Itchy and Scratchy

There are as many explanations for why scratching relieves itchiness as there are causes of itching, with some of the favorites being that scratching releases painkilling endorphins or distributes itch-causing histamines so the high local concentration is diffused. (A New Yorker article last year explored the world of itching and scratching so thoroughly you’ll need calamine lotion after reading it). But a new paper in Nature Neuroscience makes a good case for a dark horse explanation: scratching decreases activity in some spinal cord neurons that transmit the itch sensation to the brain.

Although the physiological mechanisms for how scratching relieves itch are poorly understood, scientists have at least figured out that neurons in a specific part of the spinal cord—the spinothalamic tract, or STT—are more active when we itch, transmitting that information to the brain. To see if scratching acts on those neurons, neuroscientist Glenn J. Giesler of the University of Minnesota at Minneapolis and colleagues injected histamine into monkeys (they used crab-eating macaques, or Macaca fascicularis).
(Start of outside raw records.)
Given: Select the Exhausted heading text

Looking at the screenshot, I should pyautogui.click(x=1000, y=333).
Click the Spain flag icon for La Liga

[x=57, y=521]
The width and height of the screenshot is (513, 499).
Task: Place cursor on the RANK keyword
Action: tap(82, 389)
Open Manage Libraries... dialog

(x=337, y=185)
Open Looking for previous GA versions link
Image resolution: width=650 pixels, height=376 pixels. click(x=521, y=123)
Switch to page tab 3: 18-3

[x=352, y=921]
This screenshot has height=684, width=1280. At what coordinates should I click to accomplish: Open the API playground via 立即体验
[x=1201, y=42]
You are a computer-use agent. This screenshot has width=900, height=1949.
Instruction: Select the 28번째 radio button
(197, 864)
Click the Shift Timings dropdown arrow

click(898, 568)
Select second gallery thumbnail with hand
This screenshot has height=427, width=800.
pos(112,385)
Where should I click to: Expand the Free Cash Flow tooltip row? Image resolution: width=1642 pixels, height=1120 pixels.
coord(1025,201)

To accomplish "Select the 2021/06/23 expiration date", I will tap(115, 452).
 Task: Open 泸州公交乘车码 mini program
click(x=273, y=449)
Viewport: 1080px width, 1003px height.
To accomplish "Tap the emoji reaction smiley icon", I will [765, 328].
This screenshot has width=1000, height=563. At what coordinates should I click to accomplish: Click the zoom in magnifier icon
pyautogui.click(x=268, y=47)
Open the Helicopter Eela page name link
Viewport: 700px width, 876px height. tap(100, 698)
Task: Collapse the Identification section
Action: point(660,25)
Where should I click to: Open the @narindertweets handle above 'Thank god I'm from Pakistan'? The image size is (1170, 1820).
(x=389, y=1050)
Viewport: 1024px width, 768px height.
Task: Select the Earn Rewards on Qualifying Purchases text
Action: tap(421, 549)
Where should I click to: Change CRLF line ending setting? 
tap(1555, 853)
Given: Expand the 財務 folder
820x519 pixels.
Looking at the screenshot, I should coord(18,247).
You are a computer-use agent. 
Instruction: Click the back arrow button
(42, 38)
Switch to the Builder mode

They found that scratching the skin blocks the activity of spinothalamic neurons but, interestingly, only when the skin is itchy as a result of the histamine. That suggests, the write, that “scratching inhibits the transmission of itch in the spinal cord in a state-dependent manner." The “state-dependent” qualifier means that the activity of STT neurons was not reduced by scratching if the monkey did not itch.

Instead, the reduced activity in the neurons as a result of scratching occurred only when the skin was itchy and the neurons were carrying that information to the brain. Scratching blocks the transmission of that "I itch!" signal, bringing relief.